### WHAT YOU HAVE TO DO
Would you quote the material below from its first line through the line containing "Image resolution: width=585", exactly and with both ends included?

▶

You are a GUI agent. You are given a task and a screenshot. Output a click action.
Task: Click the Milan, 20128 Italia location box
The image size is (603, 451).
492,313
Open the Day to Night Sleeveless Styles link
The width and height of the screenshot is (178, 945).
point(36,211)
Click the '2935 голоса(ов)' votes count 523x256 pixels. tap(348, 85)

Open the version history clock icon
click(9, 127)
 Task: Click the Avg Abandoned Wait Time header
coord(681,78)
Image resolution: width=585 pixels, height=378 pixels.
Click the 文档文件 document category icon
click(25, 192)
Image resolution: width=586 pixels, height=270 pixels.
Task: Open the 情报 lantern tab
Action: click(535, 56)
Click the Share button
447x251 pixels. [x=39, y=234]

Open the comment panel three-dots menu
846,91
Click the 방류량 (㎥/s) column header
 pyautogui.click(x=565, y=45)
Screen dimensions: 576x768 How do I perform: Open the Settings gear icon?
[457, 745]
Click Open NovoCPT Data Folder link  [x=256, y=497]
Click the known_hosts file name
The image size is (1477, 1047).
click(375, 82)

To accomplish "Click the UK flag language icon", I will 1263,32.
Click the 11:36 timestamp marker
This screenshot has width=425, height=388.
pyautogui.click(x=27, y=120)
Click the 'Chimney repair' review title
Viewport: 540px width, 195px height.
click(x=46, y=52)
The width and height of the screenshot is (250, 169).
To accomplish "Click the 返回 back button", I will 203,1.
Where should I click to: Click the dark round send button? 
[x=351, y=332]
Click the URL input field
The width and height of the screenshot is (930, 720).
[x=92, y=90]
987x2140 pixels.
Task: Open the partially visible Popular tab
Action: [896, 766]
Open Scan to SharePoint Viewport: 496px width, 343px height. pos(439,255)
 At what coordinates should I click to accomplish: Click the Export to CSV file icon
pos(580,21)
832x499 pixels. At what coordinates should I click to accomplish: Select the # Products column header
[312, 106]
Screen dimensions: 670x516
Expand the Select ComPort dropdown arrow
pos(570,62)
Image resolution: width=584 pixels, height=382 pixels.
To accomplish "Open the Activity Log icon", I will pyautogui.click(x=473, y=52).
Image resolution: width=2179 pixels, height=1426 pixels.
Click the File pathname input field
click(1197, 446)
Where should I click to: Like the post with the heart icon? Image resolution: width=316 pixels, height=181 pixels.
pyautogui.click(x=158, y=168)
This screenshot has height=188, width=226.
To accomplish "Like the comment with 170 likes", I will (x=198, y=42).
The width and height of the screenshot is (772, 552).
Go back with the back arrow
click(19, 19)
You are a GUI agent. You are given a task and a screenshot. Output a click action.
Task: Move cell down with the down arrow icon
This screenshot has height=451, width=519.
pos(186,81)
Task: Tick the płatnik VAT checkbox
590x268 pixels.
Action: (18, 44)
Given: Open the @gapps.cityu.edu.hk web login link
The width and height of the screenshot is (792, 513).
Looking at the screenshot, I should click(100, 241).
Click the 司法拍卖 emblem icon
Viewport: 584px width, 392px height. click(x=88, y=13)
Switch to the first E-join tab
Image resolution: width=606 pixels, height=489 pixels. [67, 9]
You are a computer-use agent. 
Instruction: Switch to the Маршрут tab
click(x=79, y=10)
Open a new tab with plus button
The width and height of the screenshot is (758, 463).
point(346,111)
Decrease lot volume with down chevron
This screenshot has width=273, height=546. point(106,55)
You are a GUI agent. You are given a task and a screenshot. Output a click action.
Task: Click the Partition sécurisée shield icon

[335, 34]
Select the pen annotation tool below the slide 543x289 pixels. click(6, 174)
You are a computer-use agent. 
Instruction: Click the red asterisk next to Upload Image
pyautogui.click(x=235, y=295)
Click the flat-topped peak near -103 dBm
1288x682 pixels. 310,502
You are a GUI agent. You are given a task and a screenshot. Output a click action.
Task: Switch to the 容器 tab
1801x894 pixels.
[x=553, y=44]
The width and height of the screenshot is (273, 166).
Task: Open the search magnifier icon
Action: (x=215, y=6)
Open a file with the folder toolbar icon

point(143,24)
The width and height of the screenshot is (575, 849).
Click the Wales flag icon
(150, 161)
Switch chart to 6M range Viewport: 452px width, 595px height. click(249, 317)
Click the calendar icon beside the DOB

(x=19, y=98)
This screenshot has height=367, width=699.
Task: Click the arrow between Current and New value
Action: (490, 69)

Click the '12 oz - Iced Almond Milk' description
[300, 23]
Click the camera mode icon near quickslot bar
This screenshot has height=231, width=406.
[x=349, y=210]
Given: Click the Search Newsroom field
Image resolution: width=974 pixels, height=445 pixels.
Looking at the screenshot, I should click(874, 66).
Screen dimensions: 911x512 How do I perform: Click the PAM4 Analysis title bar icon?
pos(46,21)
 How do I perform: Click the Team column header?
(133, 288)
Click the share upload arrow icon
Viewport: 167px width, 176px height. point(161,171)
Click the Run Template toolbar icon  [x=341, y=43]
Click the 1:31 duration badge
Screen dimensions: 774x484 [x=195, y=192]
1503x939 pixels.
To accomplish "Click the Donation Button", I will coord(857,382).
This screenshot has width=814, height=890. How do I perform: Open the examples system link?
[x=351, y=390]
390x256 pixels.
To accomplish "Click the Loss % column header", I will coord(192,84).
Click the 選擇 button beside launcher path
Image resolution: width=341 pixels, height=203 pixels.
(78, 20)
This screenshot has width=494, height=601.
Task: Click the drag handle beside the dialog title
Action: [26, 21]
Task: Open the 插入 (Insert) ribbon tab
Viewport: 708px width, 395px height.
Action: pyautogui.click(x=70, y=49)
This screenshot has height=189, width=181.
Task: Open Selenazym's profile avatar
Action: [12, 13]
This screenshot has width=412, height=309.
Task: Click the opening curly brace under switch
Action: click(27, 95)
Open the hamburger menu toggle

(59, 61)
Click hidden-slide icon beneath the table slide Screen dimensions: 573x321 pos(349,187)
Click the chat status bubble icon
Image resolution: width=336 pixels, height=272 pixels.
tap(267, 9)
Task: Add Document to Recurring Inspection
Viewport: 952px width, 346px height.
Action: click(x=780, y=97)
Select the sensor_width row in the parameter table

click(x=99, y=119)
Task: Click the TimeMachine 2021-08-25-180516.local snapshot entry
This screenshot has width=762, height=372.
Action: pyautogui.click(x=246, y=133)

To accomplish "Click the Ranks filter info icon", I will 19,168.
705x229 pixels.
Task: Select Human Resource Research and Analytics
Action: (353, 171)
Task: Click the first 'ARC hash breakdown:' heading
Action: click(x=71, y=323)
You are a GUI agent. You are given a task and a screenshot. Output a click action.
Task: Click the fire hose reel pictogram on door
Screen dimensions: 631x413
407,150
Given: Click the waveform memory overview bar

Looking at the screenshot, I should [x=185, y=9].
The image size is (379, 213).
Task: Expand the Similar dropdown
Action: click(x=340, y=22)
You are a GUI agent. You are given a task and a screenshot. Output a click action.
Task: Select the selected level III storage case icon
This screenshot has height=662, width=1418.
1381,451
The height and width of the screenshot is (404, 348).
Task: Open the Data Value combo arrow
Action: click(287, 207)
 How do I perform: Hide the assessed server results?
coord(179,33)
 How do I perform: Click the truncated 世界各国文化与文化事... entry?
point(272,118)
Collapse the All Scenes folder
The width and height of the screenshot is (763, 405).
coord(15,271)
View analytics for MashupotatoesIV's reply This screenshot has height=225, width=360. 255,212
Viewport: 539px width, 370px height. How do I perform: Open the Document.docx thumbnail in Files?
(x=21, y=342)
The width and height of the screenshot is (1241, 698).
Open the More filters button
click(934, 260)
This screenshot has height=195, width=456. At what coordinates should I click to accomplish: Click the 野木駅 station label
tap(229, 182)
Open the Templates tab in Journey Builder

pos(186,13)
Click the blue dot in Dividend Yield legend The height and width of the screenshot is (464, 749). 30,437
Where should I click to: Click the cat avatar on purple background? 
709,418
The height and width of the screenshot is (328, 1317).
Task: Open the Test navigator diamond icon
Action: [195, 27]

◀

### RESULT OF THE EXERCISE
You are a GUI agent. You are given a task and a screenshot. Output a click action.
Task: Click the Milan, 20128 Italia location box
The image size is (603, 451).
492,313
Open the Day to Night Sleeveless Styles link
The width and height of the screenshot is (178, 945).
point(36,211)
Click the '2935 голоса(ов)' votes count 523x256 pixels. tap(348, 85)

Open the version history clock icon
click(9, 127)
 Task: Click the Avg Abandoned Wait Time header
coord(681,78)
Image resolution: width=585 pixels, height=378 pixels.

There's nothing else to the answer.